• **STATED EXERCISE A**:
According to the artist statements, where did Amanda Bee complete her Degree in Fine Art and Social Context?
• **STATED EXERCISE B**:
List every material Amanda Bee says she works with in the artist statements.
• **STATED EXERCISE C**:
Continue the artist statements from the point where they stop.

[begin SOURCE EXCERPT]

I love words. But I make art about inarticulate types of experience and the insufficiency of words in communication.

My work hinges on interactions between observation/abstraction, drawing/painting, visual/acoustic, beauty/trauma, intuition/ideas and the articulated/the unsaid.

Whether working in ancient woodlands, a city shopping centre, or collaborating with other creative practitioners, I’m interested in the emergence of visual form for human experiences that aren’t readily put into words.

And the allusive qualities of watercolour and soluble drawing media echo the fluidity both of recall and of emerging perception in the present moment.

So a cloud of marks becomes communicative but impossible to translate precisely. An illegible calligraphic line gestures to that which cannot be written. And the abstract indicates what remains unsaid in the shadows of relationships or unsayable in intense emotional experience.

With a cross-disciplinary background in literature and psychotherapy, my work is influenced by literary and forest mythologies, philosophies about how we know what we ‘know,’ and psychotherapeutic understandings of what can and cannot be said. And, in landscape, an inexplicable but profound sense of place.

www.ellaclocksin.com

Instagram: ellaclocksin_artist_studio

Amanda Bee
Control Tower Gllery & 35 Kings Hill Ave

My abstracted landscape paintings seek to explore the spirit, features and qualities of the places we call home. I paint landscapes I know well creating remembered experiences, fragments of time, sounds, colour, movement. A recreation of place which is deeply personal. I am interested in the areas that pull us back, the places we visit over and over and never tire of. The landscapes we carry with us, which hold our memories and fill us with joy. For me these are specific places in my home County of Somerset and nearby Wiltshire, the wildlife marshes around Gibraltar Point in Lincolnshire, the coast and wild spaces of Cornwall and the beautiful rural landscapes of Italy. I work with paint, collage, pencils, oil pastels and water-soluble crayons creating mixed media pieces full of colour. Bold, sensitive, emotional responses to landscapes forever changing and marked by the human hand, nature and time.

I am originally from Lincolnshire where I trained at Lincoln College of Art and later completed a Degree in Fine Art and Social Context at UWE Bristol. Since graduating I have made the South West my home settling in Frome, Somerset. I work from a studio in the Silk Mill, a beautifully converted building in the centre of Frome. I am a fully qualified Adult Education tutor and teach weekly classes, one day workshops and online courses. I have curated several art exhibitions for my students at the Black Swan Gallery in Frome.

www.amandabeeart.co.uk

Instagram: amandabeeartist

 

Kirsten Reynolds
Control Tower Gallery & 30 Tower View

Kirsten Reynolds makes art that deals in revelation. Working in drawing, sculpture, installation, painting, print, photography and sound she makes radical re-interpretations of classical and traditional themes and is often inspired by historical, scientific and philosophical ideas concerning the natural world. Following in the footsteps of the Dadaists and Futurists, Reynolds uses unusual combinations of modern and ancient techniques and materials to create intuitive and uniquely personal works.

[end SOURCE EXCERPT]
[begin DATA PROVIDED]

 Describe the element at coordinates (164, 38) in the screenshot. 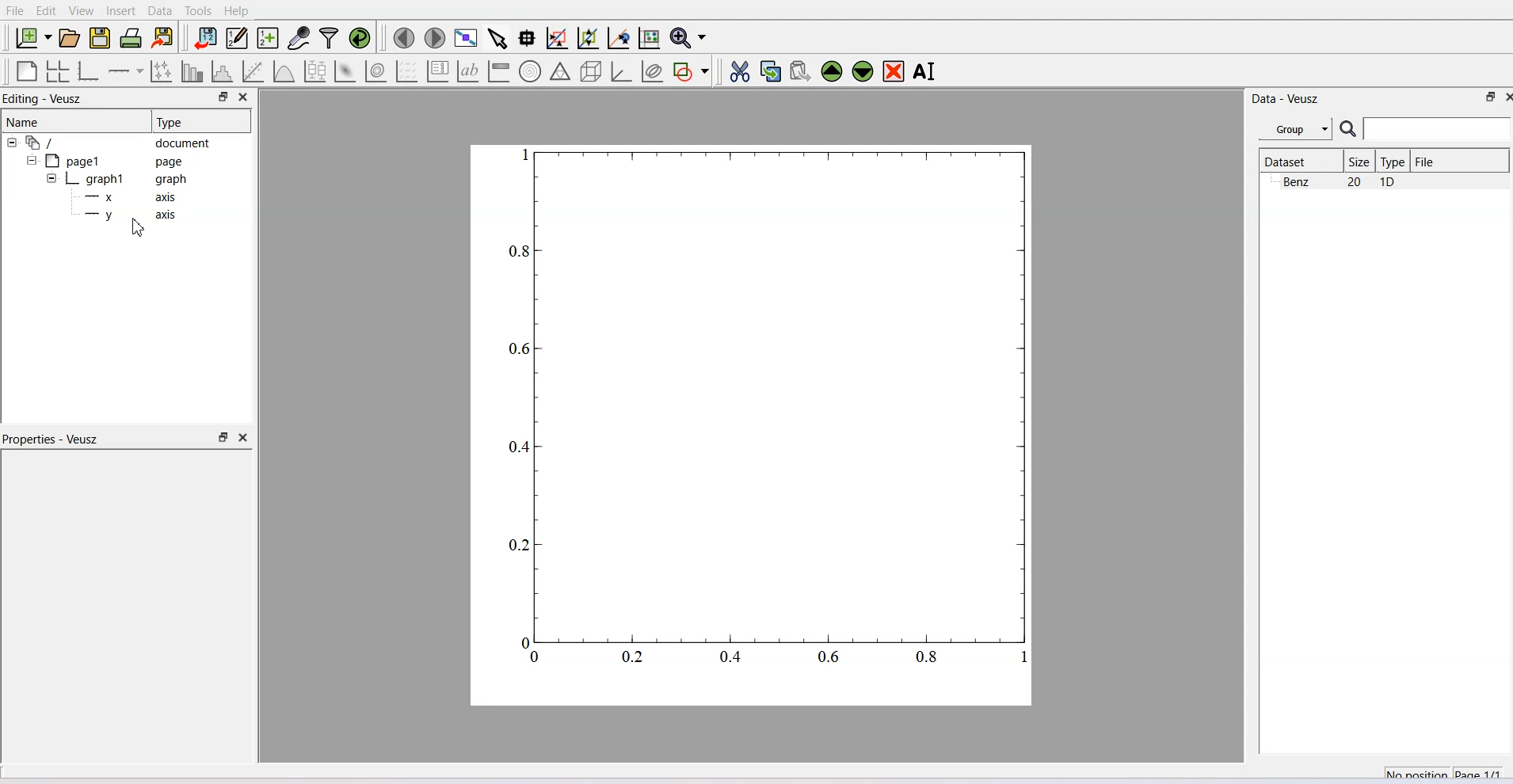

I see `Export to graphics format` at that location.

[end DATA PROVIDED]

• **WRITTEN REPLY A**:
UWE Bristol

• **WRITTEN REPLY B**:
paint, collage, pencils, oil pastels, water-soluble crayons

• **WRITTEN REPLY C**:
www.kirstenreynolds.co.uk

Instagram: reynolds_art

Diccon Dadey
Control Tower Gallery, 11 Tower View and 17 Kings Hill Ave

Most sculptures are fabricated entirely from sheet metal but some introduce mixed media in the form of salvaged or drift wood to enhance the representation of nature.  Others are made entirely from scrap metal: reusing materials and reforming them into a beautiful piece of art which reflects nature and which, somehow, seems a fitting way of demonstrating the ongoing worth of the materials often so readily discarded.

Many of the artist’s pieces are an observation of nature, using this man-made material to capture the unique movement, character and alertness for which animals and birds are so much loved and which makes these sculptures such a popular personal art choice.

dadeymetalart.co.uk

Instagram: diccondadey

 

Frances Doherty
Control Tower Gallery

From 1986 to 1996 I owned a restaurant in Brighton and sold it when I became hooked on ceramics at an evening class. So that I could study the subject further. I spent five years at college, studying photography and plastics as well as ceramics. When I graduated in 2001, I took out a lease on workshop premises in Hove, and sublet spaces to other artists/craftspeople. Since then I have exhibited and sold my work at art fairs and galleries throughout the British Isles. In 2004 I won an award for Best Newcomer at BCTF, and have written features for their magazine “The Craftsman’. I took a post grad in teaching and learning in HE, and have worked part-time as a tutor at Northbrook College, Brighton University and HMP Ford.

My inspiration comes from flowers and plants that we see all around us, in gardens, fields even cracks in the pavement. I particularly love the secret worlds inside these flowers, in the patterns and textures hidden away that give a continuing sense of promise and renewal.

Until 2005 my work had been mainly in the domestic & functional arena, but then I decided to work on larger, often one off, sculptural pieces. So far, I have concentrated on the forms of seed pods and fruiting bodies which ties in with my earlier work, but which looks completely different.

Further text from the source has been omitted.